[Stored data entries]

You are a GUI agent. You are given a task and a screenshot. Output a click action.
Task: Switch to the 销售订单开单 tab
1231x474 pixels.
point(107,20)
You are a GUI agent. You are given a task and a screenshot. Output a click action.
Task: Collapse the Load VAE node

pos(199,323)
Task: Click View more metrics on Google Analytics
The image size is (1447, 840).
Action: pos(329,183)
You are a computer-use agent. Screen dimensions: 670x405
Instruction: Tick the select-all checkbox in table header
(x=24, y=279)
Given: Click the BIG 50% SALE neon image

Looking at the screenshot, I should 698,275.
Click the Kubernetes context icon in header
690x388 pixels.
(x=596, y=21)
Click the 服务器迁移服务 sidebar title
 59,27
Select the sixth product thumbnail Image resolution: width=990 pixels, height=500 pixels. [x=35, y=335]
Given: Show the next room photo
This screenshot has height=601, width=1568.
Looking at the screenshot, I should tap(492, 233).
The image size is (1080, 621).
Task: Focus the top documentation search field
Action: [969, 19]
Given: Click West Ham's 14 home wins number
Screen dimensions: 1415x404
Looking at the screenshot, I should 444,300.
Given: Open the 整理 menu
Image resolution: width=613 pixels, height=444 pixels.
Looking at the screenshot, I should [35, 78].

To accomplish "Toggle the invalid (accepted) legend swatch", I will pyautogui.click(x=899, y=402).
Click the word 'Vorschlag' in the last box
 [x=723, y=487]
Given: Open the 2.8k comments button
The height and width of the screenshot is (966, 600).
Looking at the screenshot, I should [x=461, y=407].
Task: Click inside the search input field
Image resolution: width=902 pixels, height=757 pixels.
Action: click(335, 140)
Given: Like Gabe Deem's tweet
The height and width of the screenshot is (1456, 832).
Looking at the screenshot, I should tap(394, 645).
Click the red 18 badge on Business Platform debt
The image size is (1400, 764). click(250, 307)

## Work request
Repeat exactly the lines above from the one with "You are a computer-use" up to and including the one with "Given: Show the next room photo". No other line belongs in the reply.

## Your response
You are a computer-use agent. Screen dimensions: 670x405
Instruction: Tick the select-all checkbox in table header
(x=24, y=279)
Given: Click the BIG 50% SALE neon image

Looking at the screenshot, I should 698,275.
Click the Kubernetes context icon in header
690x388 pixels.
(x=596, y=21)
Click the 服务器迁移服务 sidebar title
 59,27
Select the sixth product thumbnail Image resolution: width=990 pixels, height=500 pixels. [x=35, y=335]
Given: Show the next room photo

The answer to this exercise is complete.